Prosecutorial and police misconduct are often dismissed as just a few bad apples doing a few bad apple-ish things. But what happens when it’s entrenched and systemic and goes unchecked for years? That looks to be the case in Orange County, California, where the situation got so completely out of hand this spring that Superior Court Judge Thomas Goethals issued an order disqualifying the entire Orange County District Attorney’s Office (that’s all 250 prosecutors) from continuing to prosecute a major death penalty case.

After literally years of alleged misconduct involving jailhouse informants, as well as prosecutors’ repeated failures to turn over exculpatory material, Judge Goethals determined in March that the office can simply no longer work on the case of mass murderer Scott Dekraai, who pleaded guilty last year to killing his ex-wife and seven others at a beauty salon in 2011.

Revelations of misconduct in the Dekraai case have raised questions about patterns of obstruction and deception that have unraveled various other murder cases in the county, which has a population larger than that of 20 different states. Other cases involving informants who were eliciting illegal confessions have emerged, entire cases have collapsed, and more may follow. The story goes way back to the 1980s, as R. Scott Moxley explains at length in the OC Weekly, to a prosecutorial scandal that ended in the execution of one defendant and a lengthy sentence for his alleged co-conspirator. Their convictions were based on the testimony of various jailhouse informants even though they told conflicting stories. That scandal rocked the area then, and this new one shows eerie parallels.

The story affords “a rare glimpse into something the criminal justice system does that it actually does all the time.”nAlexandra Natapoff, author of Snitching

All this is happening right up the road from Los Angeles, home of one of the most massive jailhouse informant scandals in history. In 1989, in an infamous interview with 60 Minutes and an explosive piece in the Los Angeles Times, former jailhouse snitch Leslie Vernon White demonstrated how he fabricated the confessions of other inmates, then leveraged them for reduced sentences. The White revelations led to a grand jury investigation that revealed that jailhouse snitches often lied, and that police and prosecutors—knowing they were lying—used them anyhow. L.A. has since enacted significant reforms of its jailhouse informant policies. Not so Orange County. And both the scope and scale of the Orange County shenanigans are remarkable.

One issue in the Dekraai case is whether deputies deliberately placed him near a prized informant to elicit illegal confessions. While preparing for the penalty phase of the trial, Santa Ana assistant public defender Scott Sanders, who is defending Dekraai, discovered that a jailhouse informant who had produced damning evidence about his client had done the same thing in another case Sanders was handling. After further investigation, Sanders claimed that a branch of the Orange County Sheriff’s Department called “special handling” would deliberately place jailhouse snitches in cells next to high-value inmates awaiting trials, with instructions to collect confessions, a practice that is unconstitutional.

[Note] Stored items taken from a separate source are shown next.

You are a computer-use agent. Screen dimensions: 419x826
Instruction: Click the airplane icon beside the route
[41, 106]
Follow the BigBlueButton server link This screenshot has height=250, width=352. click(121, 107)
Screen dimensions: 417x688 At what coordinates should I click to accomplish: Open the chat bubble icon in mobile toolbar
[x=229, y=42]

Together with his law clerks, Sanders spent a year unearthing and then reconstructing a tranche of 60,000 pages of records indicating that the county sheriff’s office routinely used and coordinated with those informants to get around the constitutional prohibition on eliciting incriminating statements from defendants who had lawyered up and should not have been interrogated. The sheriff’s department has admitted that mistakes were made. The DA’s office claims there was nothing coordinated or systemic going on. But Judge Goethals disagreed, finding that the new revelations called into question the integrity of the entire Orange County District Attorney’s office.

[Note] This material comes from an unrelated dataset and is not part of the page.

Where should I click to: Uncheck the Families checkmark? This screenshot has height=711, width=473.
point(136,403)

Initially, Judge Goethals had ruled that the DA’s office was negligent in failing to turn exculpatory information over, finding that “the district attorney’s well-documented failures in this case, although disappointing, even disheartening to any interested member of this community, were negligent rather than malicious.” But that seems to have changed following further revelations of refusal to turn over evidence.

In an explosive moment following a hearing last year, Sanders revealed that the Orange County Sheriff’s Department has maintained a massive, secret, 25-year-old computerized record-keeping system called TRED. These TRED documents were full of potentially exculpatory data, but the agency officials had systematically refused to turn any of them over, or even acknowledge their very existence, to defense counsel.

In his March order, Goethals wrote: “It is now apparent that the discovery situation in this case is far worse than the court previously realized. In fact, a wealth of potentially relevant discovery material—an entire computerized data base built and maintained by the Orange County Sheriff over the course of many years which is a repository for information related directly to the very issues that this court was examining as a result of the defendant’s motion—remained secret, despite numerous specific discovery orders issued by this court, until long after the initial evidentiary hearing in this case was concluded and rulings were made.”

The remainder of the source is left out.